By Patra Urairat
To wander through a modern city and see young people sleeping in parks, using drugs and listening to music would not be a bizarre experience. In Castro’s Cuba, though, simply existing differently was a bold statement. The island’s “Frikis,” or “Freaks,” represent a group of hippy nonconformists that materialized to resemble a subculture that was part political protest, part response to a helpless situation and part mass hysteria.
They symbolized Cuba’s “inactive” youth––the government’s greatest fear. They feared a youth grassroots movement, which was exacerbated by a cold-war mindset. Western rock music and hippy lifestyle were deemed intentionally subversive to the Cuban ideology. This led to chartered crackdowns, such as the Unidades Militares para Ayuda a la Producción (reeducation through labour).
1986 marks the year the first HIV case was discovered on the island. Soon after, quarantine centers, sanatorios, sprung up across Cuba. Enforced for treatment, they remain what is probably the most controversial practice associated with Cuban health care. People who tested positive lost their freedom indefinitely.
The rest of the world saw the sanatoriums as prisons in disguise, but the Frikis saw a unique opportunity. In light of the reverse ageism that plagued the 1980s, the youth were desperate to “opt out” of the collective. They were energized by jinterismo, petty crime and their own nihilism––a force aching to be mobilized. Faced with the choice of life under police brutality or in a state-supported clinic where food and drinks were free, many Frikis turned to the latter.
Thus, the self-infection began.
“I found a friend who gave me his blood, I extracted it and injected it into me,” said Gerson Govea, one of the last surviving Frikis of the generation.
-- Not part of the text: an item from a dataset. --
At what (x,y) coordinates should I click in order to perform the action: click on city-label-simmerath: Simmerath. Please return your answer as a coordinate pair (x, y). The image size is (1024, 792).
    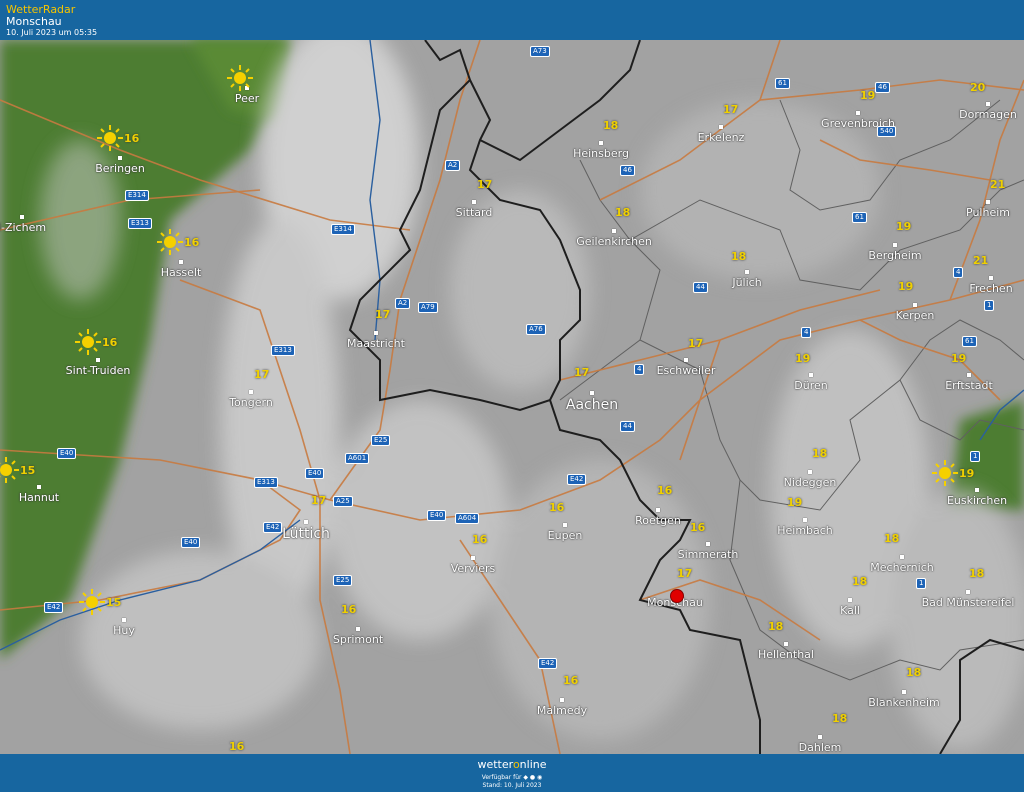
    Looking at the image, I should click on (708, 554).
Turning a blind eye to the death that was slowly surmounting around them, they built communities within; Frikis formed bands, played gigs and spent time with the people they loved.
“When one of us felt alright, another would be in bed sick,” Govea said. “When they were, it meant they were dying.”
The surface of antiretroviral drugs in 1987 slowed the virus’s killer impact. By then, it was much too late for the Frikis. When internment clinics closed in 1994, some had lost limbs, and others had lost their lives. Govea and his wife still live in what once was the Pinar del Rio sanatorium, filled with posters of punk bands and old memories. The Frikis and their wave of self-infection will always be a ferocious reminder of the brutality of Castro’s regime. Pushed into a corner, they turned to the unimaginable to continue existing as a community.
Though outrageously reckless, the Frikis were an astonishing force to be reckoned with. Their madness will live on in Cuban memory.